Starting with the first line and ending with the last, transcribe the data exactly.
[STORED DATA]
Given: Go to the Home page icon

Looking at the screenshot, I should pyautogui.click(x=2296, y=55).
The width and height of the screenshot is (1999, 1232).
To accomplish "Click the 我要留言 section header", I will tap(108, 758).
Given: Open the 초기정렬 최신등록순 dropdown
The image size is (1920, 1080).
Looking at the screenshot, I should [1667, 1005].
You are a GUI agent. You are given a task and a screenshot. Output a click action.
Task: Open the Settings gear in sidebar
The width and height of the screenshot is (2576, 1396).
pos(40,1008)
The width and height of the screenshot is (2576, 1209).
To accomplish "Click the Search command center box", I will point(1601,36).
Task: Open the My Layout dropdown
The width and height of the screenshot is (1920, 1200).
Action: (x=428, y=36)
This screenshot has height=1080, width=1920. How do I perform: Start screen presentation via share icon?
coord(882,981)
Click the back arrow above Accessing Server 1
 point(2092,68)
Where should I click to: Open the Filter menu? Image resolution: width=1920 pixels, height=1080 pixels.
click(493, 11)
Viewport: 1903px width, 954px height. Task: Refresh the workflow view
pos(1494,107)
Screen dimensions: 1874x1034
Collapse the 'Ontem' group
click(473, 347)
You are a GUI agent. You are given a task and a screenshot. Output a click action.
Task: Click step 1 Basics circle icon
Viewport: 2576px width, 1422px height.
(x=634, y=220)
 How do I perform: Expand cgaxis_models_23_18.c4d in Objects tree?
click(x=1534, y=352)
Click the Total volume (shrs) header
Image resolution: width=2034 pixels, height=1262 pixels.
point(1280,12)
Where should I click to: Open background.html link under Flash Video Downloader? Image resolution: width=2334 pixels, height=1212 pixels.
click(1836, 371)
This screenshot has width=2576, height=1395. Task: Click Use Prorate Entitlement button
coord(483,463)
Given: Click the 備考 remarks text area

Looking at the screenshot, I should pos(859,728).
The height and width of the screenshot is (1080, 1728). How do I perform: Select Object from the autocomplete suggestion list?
[/STORED DATA]
- OUTPUT OF THE EXERCISE:
Given: Go to the Home page icon

Looking at the screenshot, I should pyautogui.click(x=2296, y=55).
The width and height of the screenshot is (1999, 1232).
To accomplish "Click the 我要留言 section header", I will tap(108, 758).
Given: Open the 초기정렬 최신등록순 dropdown
The image size is (1920, 1080).
Looking at the screenshot, I should [1667, 1005].
You are a GUI agent. You are given a task and a screenshot. Output a click action.
Task: Open the Settings gear in sidebar
The width and height of the screenshot is (2576, 1396).
pos(40,1008)
The width and height of the screenshot is (2576, 1209).
To accomplish "Click the Search command center box", I will point(1601,36).
Task: Open the My Layout dropdown
The width and height of the screenshot is (1920, 1200).
Action: (x=428, y=36)
This screenshot has height=1080, width=1920. How do I perform: Start screen presentation via share icon?
coord(882,981)
Click the back arrow above Accessing Server 1
 point(2092,68)
Where should I click to: Open the Filter menu? Image resolution: width=1920 pixels, height=1080 pixels.
click(493, 11)
Viewport: 1903px width, 954px height. Task: Refresh the workflow view
pos(1494,107)
Screen dimensions: 1874x1034
Collapse the 'Ontem' group
click(473, 347)
You are a GUI agent. You are given a task and a screenshot. Output a click action.
Task: Click step 1 Basics circle icon
Viewport: 2576px width, 1422px height.
(x=634, y=220)
 How do I perform: Expand cgaxis_models_23_18.c4d in Objects tree?
click(x=1534, y=352)
Click the Total volume (shrs) header
Image resolution: width=2034 pixels, height=1262 pixels.
point(1280,12)
Where should I click to: Open background.html link under Flash Video Downloader? Image resolution: width=2334 pixels, height=1212 pixels.
click(1836, 371)
This screenshot has width=2576, height=1395. Task: Click Use Prorate Entitlement button
coord(483,463)
Given: Click the 備考 remarks text area

Looking at the screenshot, I should pos(859,728).
The height and width of the screenshot is (1080, 1728). How do I perform: Select Object from the autocomplete suggestion list?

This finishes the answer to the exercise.